There have been three signal boxes at Great Ponton station.  The first, installed around 1862, was replaced by a larger box in 1874 when the Up Goods line from Grantham reached Great Ponton.  This is the box identified on the map above.  It served until July 1942 when another new box was commissioned, sited a little further south right at the end of the station platform.  It's this, the third signal box that appears in the photographs on this page.

After 1874 at Great Ponton there were Up and Down Main lines and an Up Goods line.  The signal box controlled all three lines and connections between them (the number and nature of which changed over time), and also access to and from a goods yard on the Up (east) side and a short siding on the Down side.  After Saltersford box closed in 1932 there was an automatic stop signal on the Up Main line in Little Ponton cutting to the north, and an associated automatic distant signal in advance of it at Saltersford.  The signalman at Great Ponton could return the auto stop signal to danger when necessary (which would return the auto distant to caution).

Great Ponton station closed to passengers in 1958 and was demolished soon afterwards.  The goods yard remained until 1963, for the final two years being very active in its role as a terminal for bulk cement supplies for the construction of the A1 Grantham bypass.  The signal box was taken out of use early in 1972 during a programme of resignalling of the Grantham area.  A panel signal box (in which the points and signals were operated by switches on a large illuminated panel) at Grantham replaced all the boxes between Highdyke and Claypole.  This new facility was located in the former Grantham Yard signal box, renamed 'Grantham', from which the old mechanical frame had been removed.

There's a brisk easterly wind at Great Ponton on the afternoon of Friday 1st March 1963, as one of Grantham's class O2 heavy freight locomotives lifts a train of empty iron ore tippler wagons up the goods line towards the yard at Highdyke.
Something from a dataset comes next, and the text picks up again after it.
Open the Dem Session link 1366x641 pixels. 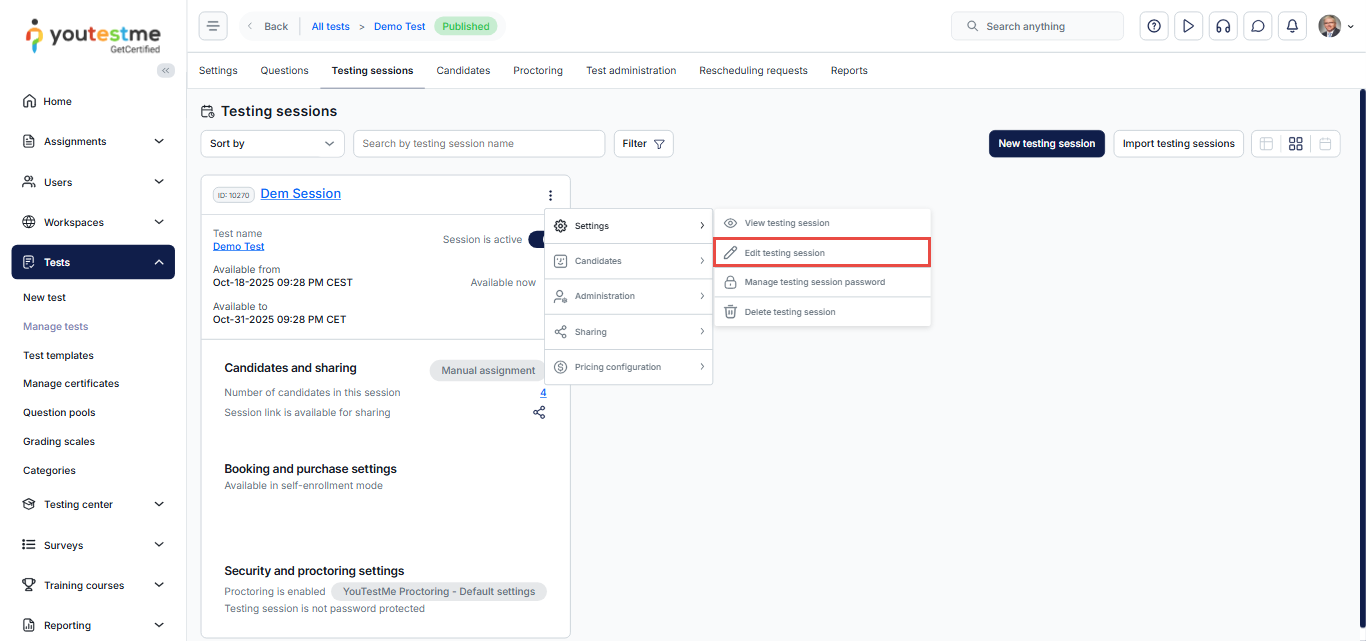pos(300,194)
The centre of the train is passing a crossover from the Up Goods to the Up Main, which would be signalled by the central, shortest signal post on the bracket structure beyond the train.
Spring 1963 marked the end of one of the coldest winters on record, and it seems that the signalmen at Great Ponton are taking no chances with their fuel supply - the huge heap of coal extends right under the steps.
Photograph taken by Noel Ingram 
In this aerial view Great Ponton signal box is the building on the left of the main lines, just off the north end of the white-edged station platforms.  Its curved rear wall is evident.
The previous box had been near the very top of the picture, just before the bridge which takes Dallygate Lane beneath the railway.
The rectangular building behind the signal box was the goods shed, accessed by a wagon turntable from a short spur off the Down main line.

Design Influences

In the 1930s the LNER was an active exponent of contemporary design.  Its streamlined trains and locomotives, along with striking publicity artwork, captured the attention of the public, the press and the up-and-coming broadcasting media.  Where new stations were needed they were of modern appearance too, as at Otterington near Thirsk.
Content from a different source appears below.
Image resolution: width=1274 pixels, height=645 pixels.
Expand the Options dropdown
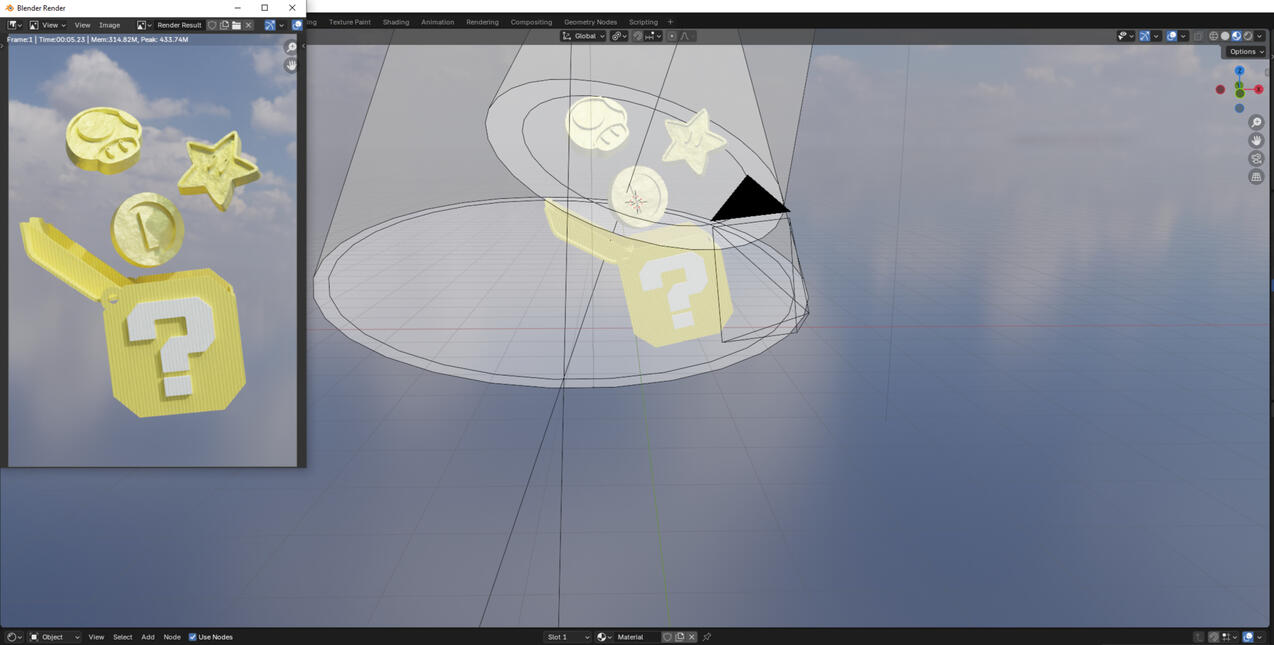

Someone in the company believed that the appearance of functional buildings alongside the railway could also do with what we might today call a makeover in support of the image of modernity which the LNER wished to project.  In fact this impetus came from the top.   Sir Ralph Wedgwood became the LNER's Chief General Manager on the company's formation in 1923.  When he retired in March 1939 a tribute in The LNER Magazine included the following: 

Sir Ralph has always been keenly interested in what might be called the aesthetic side of railway work.  Quick to realise the effect on the public mind, he has encouraged the adoption of new ideas in station design and decoration, and the high standard of the L.N.E.R. pictorial poster art has owed a great deal to his prompting.  Always eager to test new theories, he has consistently encouraged experimental and research work in all departments.  To give one example of the success of this policy, his hearty co-operation with Sir Nigel Gresley brought into being the high-speed trains which have earned widespread publicity.

The approach extended to the humble signal box.  The architecture of Great Ponton's new box was inspired in part by elements of Art Deco industrial design seen in prominent new buildings of the 1920s and 1930s, such as Fort Dunlop in Birmingham and Battersea Power Station in London.

However, given that it was opened nearly three years into World War 2, the main influence on the design was protection from enemy action.  Incorporating ARP (Air Raid Precautions) specifications, it was built entirely of fireproof materials, the curved rear wall designed to withstand blast better.  The lever frame and block shelf were placed next to it, at the back of the box, for greater protection.  At the front a central reinforced concrete pillar, as well as providing some shielding for the signalman, supported the thick concrete roof which was specified to withstand a direct hit from a small bomb.  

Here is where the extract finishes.